→ **Problem description**:
Starting at the line that contains "Click the 告警内容 text input field", write out every line through the last one in the records below, word for word. Leave out any pictures.

→ **Source material**:
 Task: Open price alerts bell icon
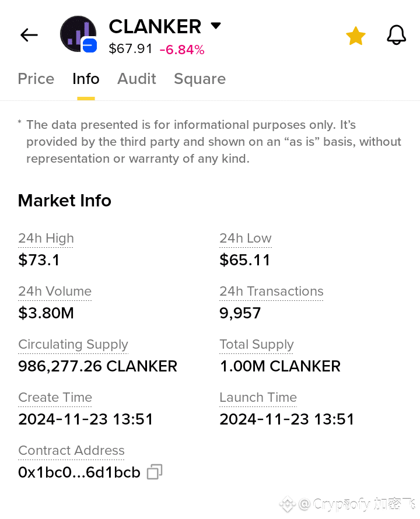click(x=397, y=36)
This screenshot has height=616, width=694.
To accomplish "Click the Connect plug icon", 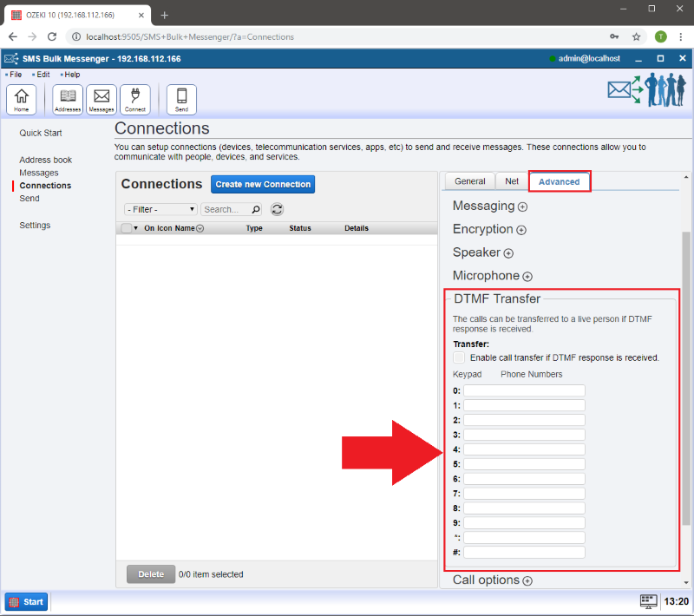I will click(x=134, y=99).
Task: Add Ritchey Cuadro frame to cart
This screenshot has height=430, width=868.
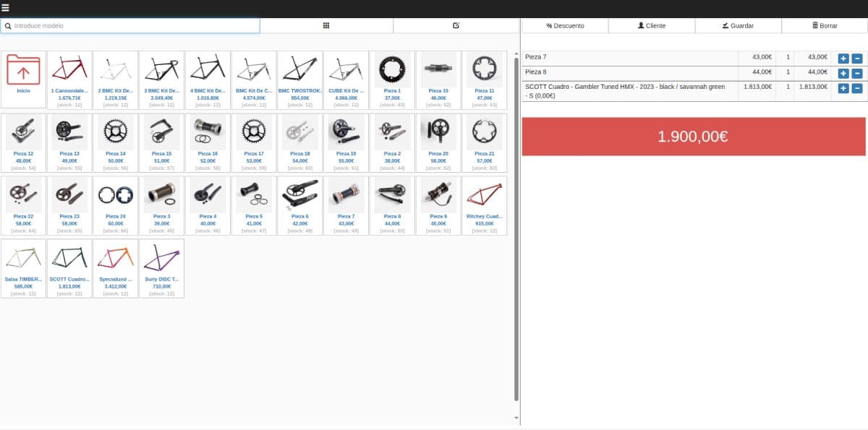Action: 485,205
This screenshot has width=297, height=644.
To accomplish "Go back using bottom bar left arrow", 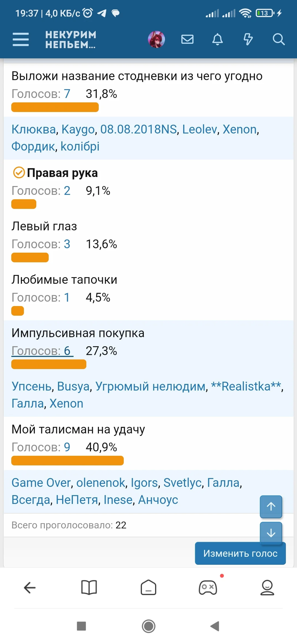I will coord(30,588).
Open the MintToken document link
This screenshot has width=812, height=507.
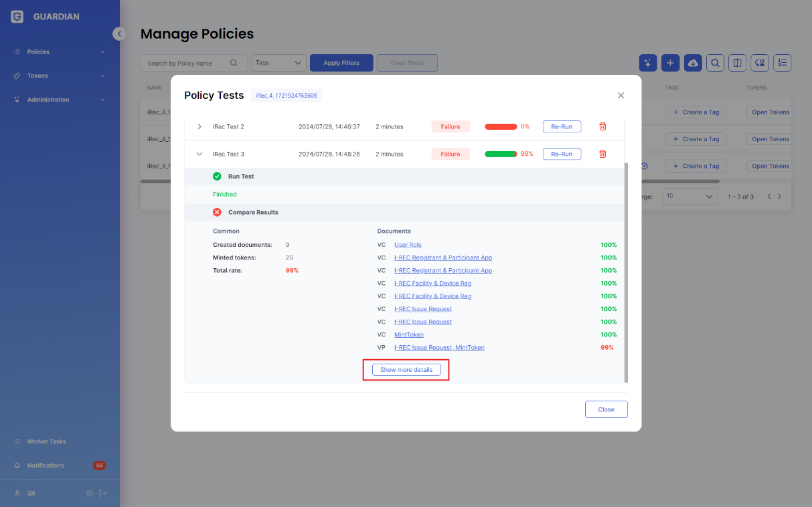[409, 334]
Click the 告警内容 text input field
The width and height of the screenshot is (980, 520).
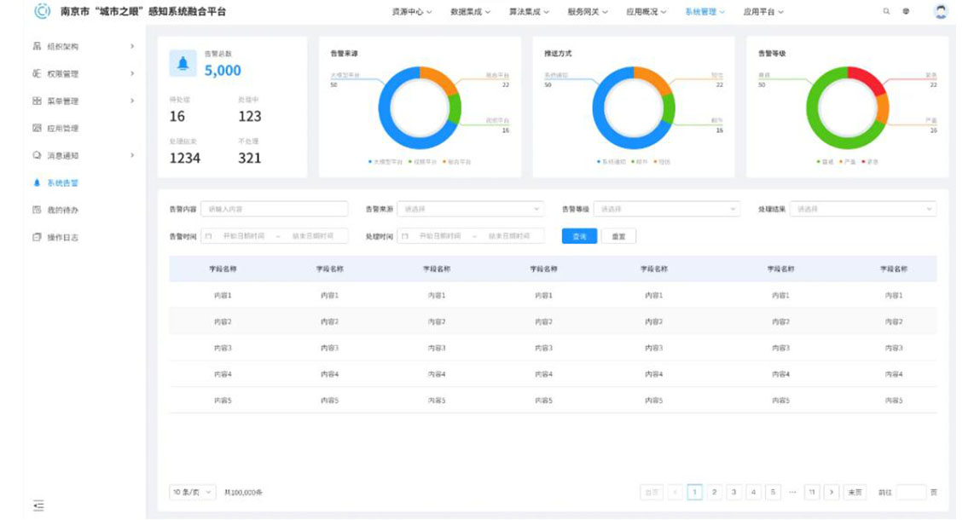pos(274,209)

→ **Task response**:
Click the 告警内容 text input field
The width and height of the screenshot is (980, 520).
pos(274,209)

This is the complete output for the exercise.